Top 10 Candidates For The Next Great Reboot


Modern Hollywood thrives on reboots. That doesn’t necessarily mean that the industry is out of original ideas, as many like to suggest. But producers do know the easiest ways to make money, and one is certainly to tap into a known, or even legendary title and bring it back to life. It’s something we’ve seen a lot in recent years and will certainly continue to see moving forward. So I’ve put together a list of 10 of the best candidates for a fantastic modern reboot (in no order).

1. 1984 (1984)

There are mixed opinions regarding the 1984 adaptation of George Orwell’s iconic dystopian novel. One review praised it on very lofty terms, calling it tremendously underrated, visually stunning, and properly depressing. Others viewed it as being too bleak to get its point across in a way that entertained or engaged even marginally. I’d fall into the latter camp, but Orwell’s work still deserves a better adaptation. A more modern film with some star power behind it would be very interesting to see. I’d even say the one-off dystopian adventure V For Vendetta set a tone that could be echoed by a proper 1984.

2. Eragon (2006)

Say what you will about young adult fantasy novels, Eragon was quite an achievement. It’s not the most well-written novel you’ll ever touch, but its author, Christopher Paolini, was still a teenager when he wrote it. Moreover, the story is very engaging, and could have made for an absolutely stunning fantasy film. Instead, we got a lazy, dull, and forgettable adaptation in 2006. A second attempt could be worthwhile.



3. Seven Samurai (1954)

It might be considered blasphemous to redo any work by Akira Kurosawa, and this 1954 film is actually still great if you watch it now (so long as you understand it’s going to look dated in ways). But a modern take on this story from a restrained, skilled director would likely clean up at the box office. Just look at how excited the TV-watching world recently got over Westworld’s brief foray into “Shogun World.”



4. Casino (1995)

Casino is just about perfect as is. It’s known as one of the best gambling films of all time, and one article labeling it as just that points out that it’s also on most film buffs’ top ten all time favorites lists. That might be a bit of an exaggeration, but it speaks to the classic quality of this Robert de Niro/Joe Pesci mob/gambling film. But as long as some A-list talent was on board it would be fascinating to see an updated version of this story, simply because perceptions of mob and casino culture have changed so much since 1995.

5. Man Of Steel (2013)

Yes, this film came out only five years ago. But it was also awful. Man Of Steel had a thrilling trailer, a loose association with Christopher Nolan coming off of his excellent Batman trilogy, and some really beautiful imagery. But Henry Cavill’s Superman is soulless, Zack Snyder’s direction is dull, and the film relies more on familiar action sequences than any kind of meaningful narrative. We need a better modern Superhero movie.

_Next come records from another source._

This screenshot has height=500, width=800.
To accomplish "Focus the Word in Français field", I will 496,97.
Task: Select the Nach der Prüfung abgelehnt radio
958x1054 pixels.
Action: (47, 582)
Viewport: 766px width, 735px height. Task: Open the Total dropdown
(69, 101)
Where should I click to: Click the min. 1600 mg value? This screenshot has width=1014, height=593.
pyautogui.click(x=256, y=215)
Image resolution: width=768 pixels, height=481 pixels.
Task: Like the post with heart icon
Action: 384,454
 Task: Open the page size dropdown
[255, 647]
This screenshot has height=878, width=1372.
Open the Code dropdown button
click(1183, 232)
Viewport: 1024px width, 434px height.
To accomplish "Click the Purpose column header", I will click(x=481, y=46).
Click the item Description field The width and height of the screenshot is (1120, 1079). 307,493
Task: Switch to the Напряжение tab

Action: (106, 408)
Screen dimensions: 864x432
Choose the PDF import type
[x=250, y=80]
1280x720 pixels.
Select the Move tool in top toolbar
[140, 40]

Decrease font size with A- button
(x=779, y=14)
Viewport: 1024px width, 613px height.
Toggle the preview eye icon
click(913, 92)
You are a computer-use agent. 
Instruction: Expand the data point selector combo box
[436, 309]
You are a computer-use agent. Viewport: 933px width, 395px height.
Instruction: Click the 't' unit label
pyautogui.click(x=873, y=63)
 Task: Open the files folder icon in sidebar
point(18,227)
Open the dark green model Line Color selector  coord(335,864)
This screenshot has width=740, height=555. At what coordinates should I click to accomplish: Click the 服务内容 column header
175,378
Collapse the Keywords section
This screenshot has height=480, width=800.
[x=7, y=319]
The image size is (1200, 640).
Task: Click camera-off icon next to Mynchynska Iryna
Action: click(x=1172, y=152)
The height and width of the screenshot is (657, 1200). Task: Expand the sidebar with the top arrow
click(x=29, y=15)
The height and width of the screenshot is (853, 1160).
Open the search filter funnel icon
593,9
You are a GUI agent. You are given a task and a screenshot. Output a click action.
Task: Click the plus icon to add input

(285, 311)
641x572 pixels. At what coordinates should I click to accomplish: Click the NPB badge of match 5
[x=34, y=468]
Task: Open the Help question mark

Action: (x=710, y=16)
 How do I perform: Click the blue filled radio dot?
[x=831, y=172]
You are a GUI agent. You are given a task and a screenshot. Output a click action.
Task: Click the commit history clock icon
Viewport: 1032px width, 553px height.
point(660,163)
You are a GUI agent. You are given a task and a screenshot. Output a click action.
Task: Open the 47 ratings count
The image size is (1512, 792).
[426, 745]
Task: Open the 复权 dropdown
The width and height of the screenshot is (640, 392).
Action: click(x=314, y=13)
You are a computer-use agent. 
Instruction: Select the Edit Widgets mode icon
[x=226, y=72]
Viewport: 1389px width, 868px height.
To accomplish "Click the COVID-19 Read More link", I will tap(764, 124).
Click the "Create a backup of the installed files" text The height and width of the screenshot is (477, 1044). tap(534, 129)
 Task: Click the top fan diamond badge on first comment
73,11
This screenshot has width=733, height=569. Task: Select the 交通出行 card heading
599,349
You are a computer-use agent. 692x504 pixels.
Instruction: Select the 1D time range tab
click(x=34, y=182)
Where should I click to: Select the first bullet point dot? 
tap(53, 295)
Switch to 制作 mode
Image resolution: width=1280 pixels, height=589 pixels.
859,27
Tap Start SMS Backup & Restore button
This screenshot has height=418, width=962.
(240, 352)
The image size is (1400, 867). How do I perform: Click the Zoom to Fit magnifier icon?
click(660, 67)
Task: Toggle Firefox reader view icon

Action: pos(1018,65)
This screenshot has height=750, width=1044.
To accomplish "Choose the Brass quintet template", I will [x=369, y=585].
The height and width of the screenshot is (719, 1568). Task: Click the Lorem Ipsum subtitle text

6. Star Wars Episode I (1999)

Wouldn’t this be something? It’s not going to happen, because the Star Wars canon is set, and the franchise is now set to spiral forward into endless spinoffs and extensions. But Episode I and the ensuing sequels have taken enough heat that at some point someone should simply try them over again. The broad arc would need to remain the same, but the films could be done a great deal more effectively.



7. First Knight (1995)

Really, pick your King Arthur film. The one released in 2017 was frankly a generic joke of a blockbuster, and we haven’t had a good Arthur film since 2004’s, which was fascinating, but also nothing like the typical style of this fantasy. First Knight was a flawed but fun movie and may represent the most recent major attempt at a films depicting a semi-realistic version of the idyllic Camelot. It’s time for a fresh one, if for no other reason than to go head-to-head with Guy Ritchie’s 2017 dud.

8. Les Miserables (2012)

Maybe this famous and beloved musical just isn’t made for the big screen. Despite an Oscar nomination, the 2012 attempt was widely panned. The film made casting decisions with little regard for who could or couldn’t sing, and the director’s decision to do all of the songs without voiceovers, while commendable, seems to have backfired. Trying again with a more vocally focused cast, however, could produce a good film.

9. Spider-Man (2002)

In 2015, when we were first learning about Marvel’s Spider-Man reboot, the question was asked: Do we really need another Spider-Man? I’d actually still answer yes. The Tobey Maguire series fizzled out, the Andrew Garfield version never seemed to get off the ground in a meaningful way, and the ongoing Tom Holland saga has been Marvel-fied, such that he feels like just another Avenger. We may have seen three attempts, but none have been perfect. A reboot more like the 2002 version, as an independent, carefully structured trilogy, could still be very effective.

10. Forrest Gump (1994)

Okay, so this idea is a little bit ridiculous. This might be one of the hardest films of all time to reboot, and one of the least necessary. However, there’s one point that makes it interesting to think about, which is that Forrest Gump is in some respects a history lesson – and one that ends around the late-‘80s. A similar film reimagined to include vignettes from the last 30-35 years could actually be fascinating. The trouble would be finding an actor equal to the task.